The Columbia Business School document is compelling, in my opinion, because it reveals the company's sociopathy in the language of a business school publication meant for a business-school audience. It is the most honest statement of self-awareness that Koch can offer its peers. Koch believes it is doing nothing wrong, and if it is, then its best course is to change the rules to suit its own objectives. Koch is so confident in the Koch Way that they've written a book about it.
There are in fact other ways. New Rule: if you're going to create a corporate "person", please make it someone you would like as a son or daughter or neighbor. If your neighbor creeps you out, you probably don't want to be near that guy.
There are many ways to define value. Koch unapologetically defines value as ROI; make money at all costs. To me that's a creepy neighbor. That's the person who will chop down my tree at 3AM, because improving his view may increase his property value. That's the person who (according to the Rolling Stone article) patches only 80 of 538 faults in a decaying gas line, because the legal and PR costs of the resulting explosion and civilian deaths somehow pencil out to being a better ROI.
Koch Industries is way off the charts in its sociopathic personhood in my opinion, but more important, the problem is systemic. It's the reason why tomorrow's business leaders flock to Columbia and other business schools for nuggets of wisdom, and eventually gold, from the likes of Koch. It's why trickle-down gets a free pass, while viable alternatives like B Corporations are branded as voodoo economics by some.
What is a B Corporation?
Government and the nonprofit sector are necessary but insufficient to address society's greatest challenges.

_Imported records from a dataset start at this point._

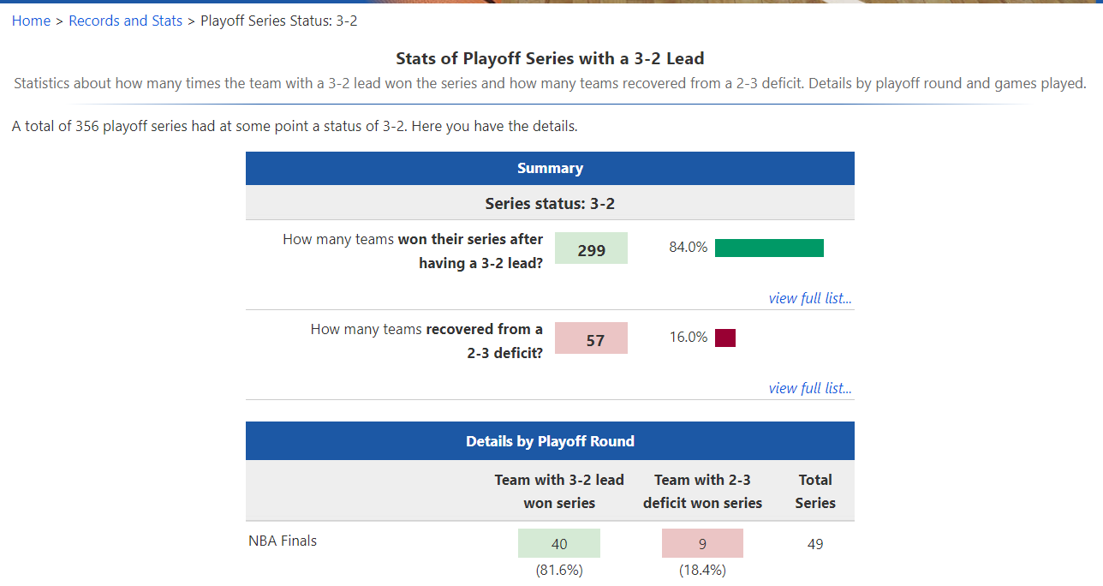The height and width of the screenshot is (586, 1103).
Task: Select the pink 57 count box
Action: 591,340
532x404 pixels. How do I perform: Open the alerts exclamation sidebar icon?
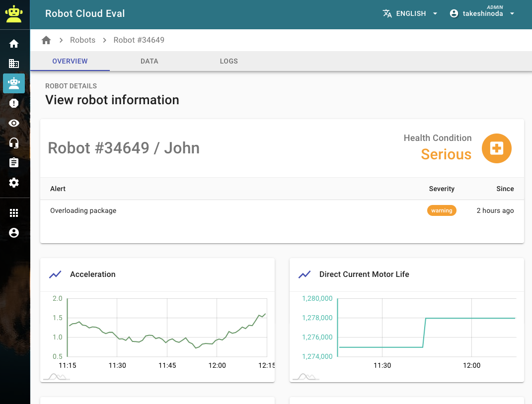[14, 103]
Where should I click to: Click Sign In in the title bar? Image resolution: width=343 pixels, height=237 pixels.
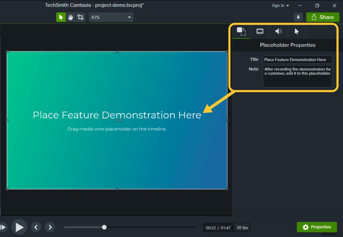pos(278,5)
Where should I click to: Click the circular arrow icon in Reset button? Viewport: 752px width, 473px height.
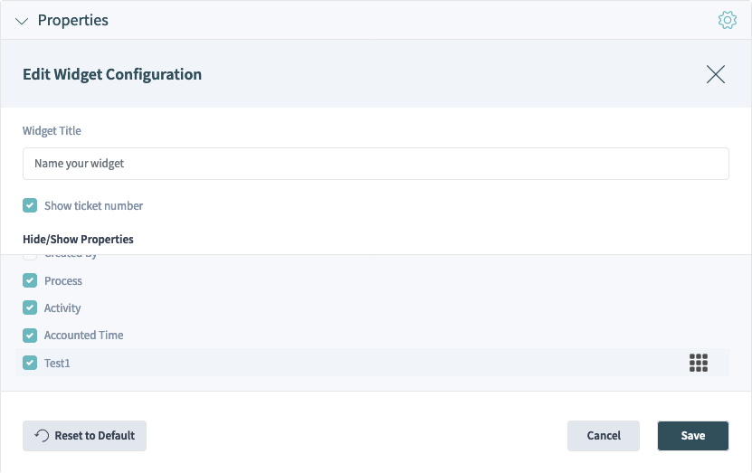[x=42, y=436]
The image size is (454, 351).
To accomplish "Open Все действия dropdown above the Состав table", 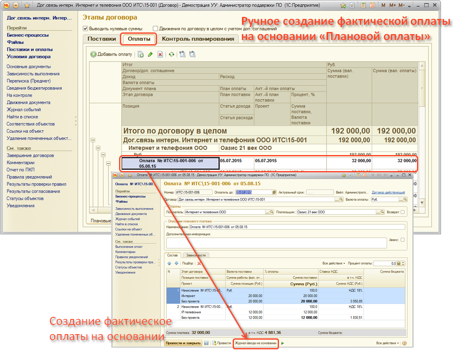I will tap(333, 263).

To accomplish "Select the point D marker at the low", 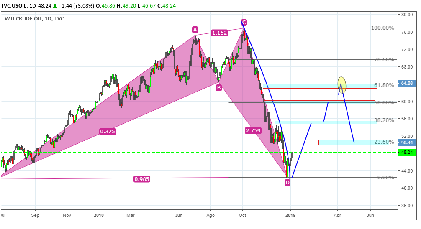I will point(288,183).
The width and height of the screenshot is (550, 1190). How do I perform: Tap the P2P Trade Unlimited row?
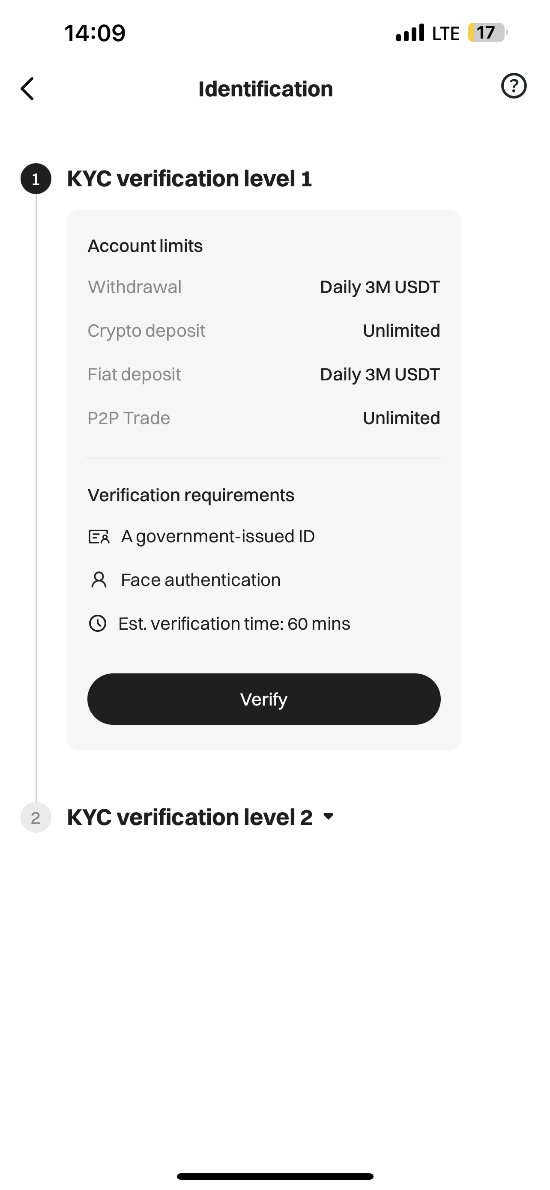[x=264, y=418]
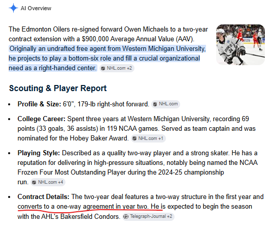Viewport: 274px width, 227px height.
Task: Click the Contract Details bold label
Action: tap(43, 196)
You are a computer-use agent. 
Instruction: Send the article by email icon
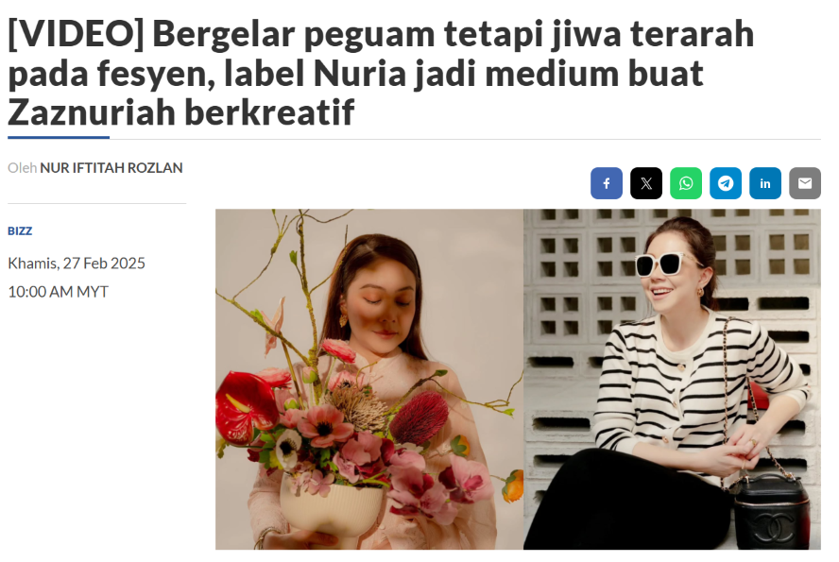point(805,183)
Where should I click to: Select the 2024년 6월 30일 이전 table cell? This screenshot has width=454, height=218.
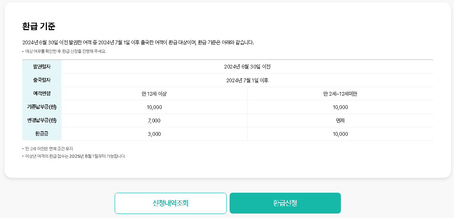pos(247,66)
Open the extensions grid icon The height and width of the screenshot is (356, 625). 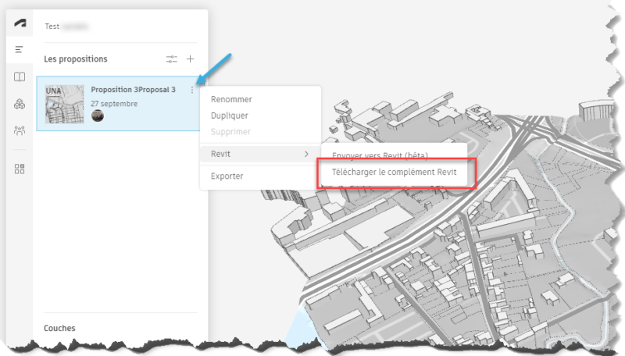click(x=20, y=169)
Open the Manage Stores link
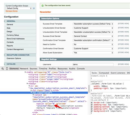 pos(12,11)
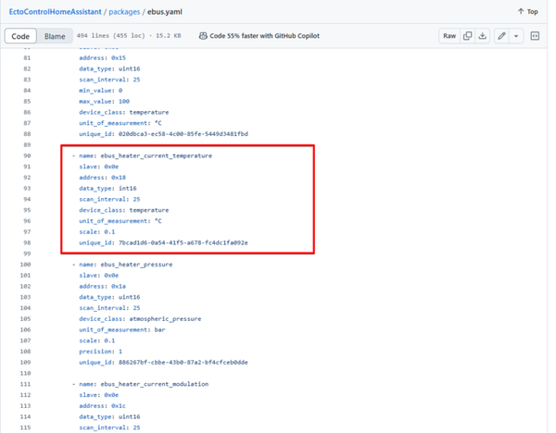Image resolution: width=556 pixels, height=433 pixels.
Task: Jump to Top of the file
Action: pyautogui.click(x=527, y=12)
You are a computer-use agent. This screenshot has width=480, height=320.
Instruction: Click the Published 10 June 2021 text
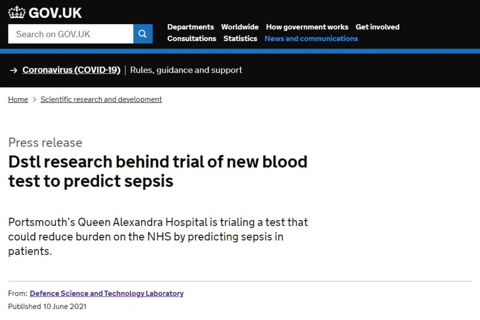point(47,306)
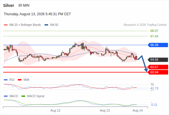Click the 68.07 resistance level label
The width and height of the screenshot is (169, 115).
(154, 31)
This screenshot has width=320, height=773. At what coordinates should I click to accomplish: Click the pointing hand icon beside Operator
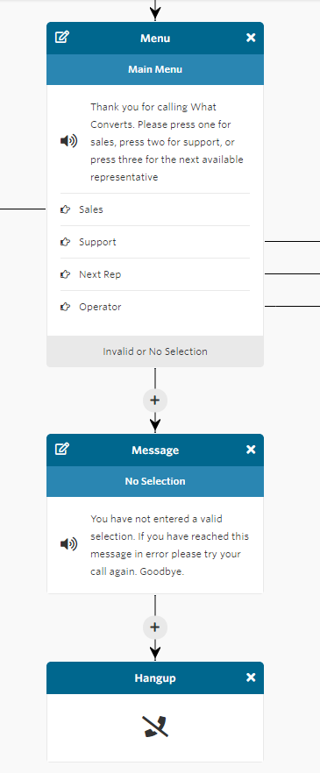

Business, the most powerful man-made force on the planet, must create value for society, not just shareholders.
Ah, Shareholders... Okay, there's ROI. Plus a nod to smaller government. What's this
other stuff about?
We envision a new sector of the economy which harnesses the power of private enterprise to create public benefit. This sector is comprised of a new type of corporation — the B Corporation — which is purpose-driven, and creates benefit for all stakeholders, not just shareholders.
As members of this emerging sector and as entrepreneurs and investors in B Corporations, We hold these truths to be self-evident:
That we must be the change we seek in the world.
That all business ought to be conducted as if people and place mattered.
That, through their products, practices, and profits, businesses should aspire to do no harm and benefit all.
To do so, requires that we act with the understanding that we are each dependent upon another and thus responsible for each other and future generations.
Now
that is a neighbor I can live with, and a child I would be proud to have raised!
Yes, if corporate personhood is a foregone conclusion, it is possible to create a compassionate person rather than a sociopath.
To knowingly loose a sociopath on society borders on criminal, and predictably, becomes criminal whenever that person inevitably loses control. Koch Industries has been accused of several misdeeds, and today the sociopath walks. They will continue trying to creatively ignore or rewrite the rules as it suits their "person", while their public personality touts 100% compliance.
In summary, we can do better than this. That's the best encouragement I can offer to anyone who interacts with corporations, whether as employees, managers or investors.